Koei Tecmo experienced a year-on-year decline in financial performance during the first half of the fiscal year ending March 2026, with sales dropping 11.2% and operating profit falling 25.2%. This downturn resulted primarily from a sparse release schedule and lower revenue within the online and mobile segments. However, the company outperformed its internal forecasts due to resilient back-catalog sales and disciplined expense management. Full-year guidance remains unchanged as management anticipates a significant recovery in the second half, driven by a concentrated launch window for major titles such as Dynasty Warriors: Origins. The strategic focus for the remainder of the fiscal year involves a robust pipeline of eleven console and PC titles alongside two mobile releases. By prioritizing high-profile remakes like Romance of the Three Kingdoms 8 and Fatal Frame II, the company seeks to secure stable profit margins while transitioning toward a global, digital-first marketing infrastructure.
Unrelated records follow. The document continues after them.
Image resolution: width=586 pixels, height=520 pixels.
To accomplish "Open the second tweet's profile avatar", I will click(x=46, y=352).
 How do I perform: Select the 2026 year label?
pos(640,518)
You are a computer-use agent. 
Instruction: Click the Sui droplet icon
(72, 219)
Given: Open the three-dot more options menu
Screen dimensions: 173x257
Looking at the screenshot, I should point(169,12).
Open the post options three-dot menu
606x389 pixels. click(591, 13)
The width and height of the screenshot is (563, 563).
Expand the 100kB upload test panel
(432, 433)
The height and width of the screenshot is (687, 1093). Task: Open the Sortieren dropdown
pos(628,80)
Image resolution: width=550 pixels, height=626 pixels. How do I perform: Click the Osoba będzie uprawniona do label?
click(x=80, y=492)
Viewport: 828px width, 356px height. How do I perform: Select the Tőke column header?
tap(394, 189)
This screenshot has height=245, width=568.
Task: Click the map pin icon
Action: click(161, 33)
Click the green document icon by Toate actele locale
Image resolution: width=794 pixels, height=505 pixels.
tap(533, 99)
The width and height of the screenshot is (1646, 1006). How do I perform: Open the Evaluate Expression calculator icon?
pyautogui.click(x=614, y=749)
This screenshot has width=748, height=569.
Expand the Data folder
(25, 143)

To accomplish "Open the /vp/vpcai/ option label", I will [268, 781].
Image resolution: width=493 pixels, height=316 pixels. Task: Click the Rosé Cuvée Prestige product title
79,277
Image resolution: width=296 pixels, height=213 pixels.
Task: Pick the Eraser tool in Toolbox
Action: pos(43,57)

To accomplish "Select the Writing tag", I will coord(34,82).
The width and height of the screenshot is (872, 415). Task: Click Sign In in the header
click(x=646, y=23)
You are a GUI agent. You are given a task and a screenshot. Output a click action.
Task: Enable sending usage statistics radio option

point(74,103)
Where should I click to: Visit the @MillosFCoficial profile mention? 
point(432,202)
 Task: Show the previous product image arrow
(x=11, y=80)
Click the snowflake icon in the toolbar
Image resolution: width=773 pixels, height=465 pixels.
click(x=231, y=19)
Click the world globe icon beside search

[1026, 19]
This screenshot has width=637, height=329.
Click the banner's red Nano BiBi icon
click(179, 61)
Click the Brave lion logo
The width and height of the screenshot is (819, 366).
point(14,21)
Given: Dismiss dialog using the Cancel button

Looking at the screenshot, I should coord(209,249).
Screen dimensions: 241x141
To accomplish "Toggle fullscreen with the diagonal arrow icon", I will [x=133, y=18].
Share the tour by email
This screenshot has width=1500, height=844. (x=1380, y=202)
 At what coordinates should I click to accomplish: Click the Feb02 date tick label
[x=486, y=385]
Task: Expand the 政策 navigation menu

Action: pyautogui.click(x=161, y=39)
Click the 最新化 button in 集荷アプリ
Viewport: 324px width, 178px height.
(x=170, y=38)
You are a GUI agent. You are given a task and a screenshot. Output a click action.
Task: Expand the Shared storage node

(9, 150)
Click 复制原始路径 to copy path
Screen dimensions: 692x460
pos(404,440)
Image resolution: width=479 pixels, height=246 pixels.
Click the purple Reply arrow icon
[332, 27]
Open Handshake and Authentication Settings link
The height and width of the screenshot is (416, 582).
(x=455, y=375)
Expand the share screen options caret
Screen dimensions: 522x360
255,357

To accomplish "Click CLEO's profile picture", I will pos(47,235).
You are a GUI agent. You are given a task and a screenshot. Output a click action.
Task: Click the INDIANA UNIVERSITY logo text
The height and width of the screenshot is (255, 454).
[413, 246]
This shift includes a move toward in-house publishing for large-scale projects and a concerted effort to expand market share in North America, Europe, and emerging regions such as the Middle East and North Africa. Long-term objectives are anchored by the Fourth Medium-Term Management Plan, which targets a cumulative three-year operating income of 100 billion yen. To achieve this, the company is balancing the maintenance of established franchises with the development of new intellectual properties and cross-media expansions into anime and merchandise. Furthermore, corporate governance milestones were met through a treasury share offering that increased the tradable share ratio to 37.3%, ensuring continued compliance with Tokyo Stock Exchange Prime Market listing criteria.